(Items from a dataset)
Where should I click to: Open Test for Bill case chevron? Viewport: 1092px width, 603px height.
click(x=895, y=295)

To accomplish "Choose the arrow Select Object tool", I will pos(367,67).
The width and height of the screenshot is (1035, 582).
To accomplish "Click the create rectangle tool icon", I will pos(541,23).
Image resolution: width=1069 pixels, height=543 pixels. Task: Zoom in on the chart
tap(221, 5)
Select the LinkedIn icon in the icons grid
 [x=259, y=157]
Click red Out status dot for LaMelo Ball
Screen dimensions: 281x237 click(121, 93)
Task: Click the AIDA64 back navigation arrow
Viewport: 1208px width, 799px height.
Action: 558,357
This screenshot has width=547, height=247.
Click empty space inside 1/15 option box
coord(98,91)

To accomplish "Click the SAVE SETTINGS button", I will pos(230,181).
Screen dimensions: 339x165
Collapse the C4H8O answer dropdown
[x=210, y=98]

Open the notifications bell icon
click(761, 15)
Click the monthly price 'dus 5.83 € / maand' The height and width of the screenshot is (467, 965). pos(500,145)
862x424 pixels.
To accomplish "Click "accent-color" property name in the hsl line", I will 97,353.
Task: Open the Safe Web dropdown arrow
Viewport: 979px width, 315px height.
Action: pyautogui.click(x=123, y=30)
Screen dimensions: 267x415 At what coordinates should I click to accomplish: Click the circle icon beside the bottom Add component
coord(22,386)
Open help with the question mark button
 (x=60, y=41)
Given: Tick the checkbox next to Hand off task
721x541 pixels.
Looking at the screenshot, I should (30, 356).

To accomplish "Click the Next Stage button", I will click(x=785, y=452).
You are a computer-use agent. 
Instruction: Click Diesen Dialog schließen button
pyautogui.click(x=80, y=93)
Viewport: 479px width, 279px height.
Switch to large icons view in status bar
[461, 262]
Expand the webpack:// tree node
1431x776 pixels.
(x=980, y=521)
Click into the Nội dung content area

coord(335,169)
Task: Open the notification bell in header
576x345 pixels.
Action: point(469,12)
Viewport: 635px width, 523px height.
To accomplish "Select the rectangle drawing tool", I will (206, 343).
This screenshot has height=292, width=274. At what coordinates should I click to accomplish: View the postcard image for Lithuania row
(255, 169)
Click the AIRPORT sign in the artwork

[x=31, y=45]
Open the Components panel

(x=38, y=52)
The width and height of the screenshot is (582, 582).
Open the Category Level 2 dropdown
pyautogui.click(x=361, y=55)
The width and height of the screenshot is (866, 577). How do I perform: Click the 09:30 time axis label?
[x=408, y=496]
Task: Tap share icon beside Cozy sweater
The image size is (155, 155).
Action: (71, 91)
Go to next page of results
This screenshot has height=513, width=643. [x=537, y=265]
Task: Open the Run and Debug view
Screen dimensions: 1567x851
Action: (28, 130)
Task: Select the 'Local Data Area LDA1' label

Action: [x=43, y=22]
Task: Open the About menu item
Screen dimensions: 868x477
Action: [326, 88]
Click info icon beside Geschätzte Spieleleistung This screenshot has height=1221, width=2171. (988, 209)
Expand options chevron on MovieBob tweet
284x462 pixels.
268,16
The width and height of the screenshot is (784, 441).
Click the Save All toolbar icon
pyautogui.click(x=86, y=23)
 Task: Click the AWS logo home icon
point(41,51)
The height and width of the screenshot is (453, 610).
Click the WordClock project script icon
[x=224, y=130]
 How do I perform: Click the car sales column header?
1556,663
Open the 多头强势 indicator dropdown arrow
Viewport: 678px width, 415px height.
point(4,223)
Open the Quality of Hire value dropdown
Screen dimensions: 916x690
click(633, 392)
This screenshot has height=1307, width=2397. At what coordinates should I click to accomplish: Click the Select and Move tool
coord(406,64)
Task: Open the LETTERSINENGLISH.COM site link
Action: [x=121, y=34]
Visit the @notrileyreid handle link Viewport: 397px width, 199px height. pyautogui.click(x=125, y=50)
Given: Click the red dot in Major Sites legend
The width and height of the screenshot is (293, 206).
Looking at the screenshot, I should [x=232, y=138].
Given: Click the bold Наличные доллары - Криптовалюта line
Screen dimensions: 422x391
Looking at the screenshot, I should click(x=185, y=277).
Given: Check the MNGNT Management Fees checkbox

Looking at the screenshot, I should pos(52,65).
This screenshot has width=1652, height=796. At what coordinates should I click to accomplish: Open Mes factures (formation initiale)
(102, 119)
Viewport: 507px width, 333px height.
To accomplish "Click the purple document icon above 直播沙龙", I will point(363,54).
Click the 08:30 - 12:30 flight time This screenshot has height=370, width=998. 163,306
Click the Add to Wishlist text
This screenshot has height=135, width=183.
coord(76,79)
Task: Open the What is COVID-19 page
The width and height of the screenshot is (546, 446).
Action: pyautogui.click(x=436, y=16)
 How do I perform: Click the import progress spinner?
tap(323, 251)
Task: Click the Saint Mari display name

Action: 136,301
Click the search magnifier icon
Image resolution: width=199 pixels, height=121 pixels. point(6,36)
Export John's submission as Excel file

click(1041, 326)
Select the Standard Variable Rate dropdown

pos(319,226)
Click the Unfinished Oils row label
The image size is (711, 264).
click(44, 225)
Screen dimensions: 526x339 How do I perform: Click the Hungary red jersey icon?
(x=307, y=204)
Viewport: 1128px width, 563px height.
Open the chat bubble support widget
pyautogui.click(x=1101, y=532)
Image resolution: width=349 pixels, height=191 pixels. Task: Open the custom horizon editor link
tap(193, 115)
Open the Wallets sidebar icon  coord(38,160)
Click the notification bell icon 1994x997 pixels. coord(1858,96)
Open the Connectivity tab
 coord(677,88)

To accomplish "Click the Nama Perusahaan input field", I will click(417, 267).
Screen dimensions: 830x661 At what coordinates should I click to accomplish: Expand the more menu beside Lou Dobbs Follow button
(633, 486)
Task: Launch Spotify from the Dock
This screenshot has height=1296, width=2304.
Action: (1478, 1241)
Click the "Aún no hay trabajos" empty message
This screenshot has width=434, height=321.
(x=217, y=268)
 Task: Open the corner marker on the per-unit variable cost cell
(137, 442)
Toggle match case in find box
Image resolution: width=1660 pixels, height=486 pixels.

[WHAT YOU NEED TO DO]:
Copy the lines of the material exactly as they appear, starting at the line containing "Task: Open the Run and Debug view" and ending after the line containing "Visit the @notrileyreid".

[SOLUTION TO THE PROBLEM]:
Task: Open the Run and Debug view
Screen dimensions: 1567x851
Action: (28, 130)
Task: Select the 'Local Data Area LDA1' label

Action: [x=43, y=22]
Task: Open the About menu item
Screen dimensions: 868x477
Action: [326, 88]
Click info icon beside Geschätzte Spieleleistung This screenshot has height=1221, width=2171. (988, 209)
Expand options chevron on MovieBob tweet
284x462 pixels.
268,16
The width and height of the screenshot is (784, 441).
Click the Save All toolbar icon
pyautogui.click(x=86, y=23)
 Task: Click the AWS logo home icon
point(41,51)
The height and width of the screenshot is (453, 610).
Click the WordClock project script icon
[x=224, y=130]
 How do I perform: Click the car sales column header?
1556,663
Open the 多头强势 indicator dropdown arrow
Viewport: 678px width, 415px height.
point(4,223)
Open the Quality of Hire value dropdown
Screen dimensions: 916x690
click(633, 392)
This screenshot has height=1307, width=2397. At what coordinates should I click to accomplish: Click the Select and Move tool
coord(406,64)
Task: Open the LETTERSINENGLISH.COM site link
Action: [x=121, y=34]
Visit the @notrileyreid handle link Viewport: 397px width, 199px height. pyautogui.click(x=125, y=50)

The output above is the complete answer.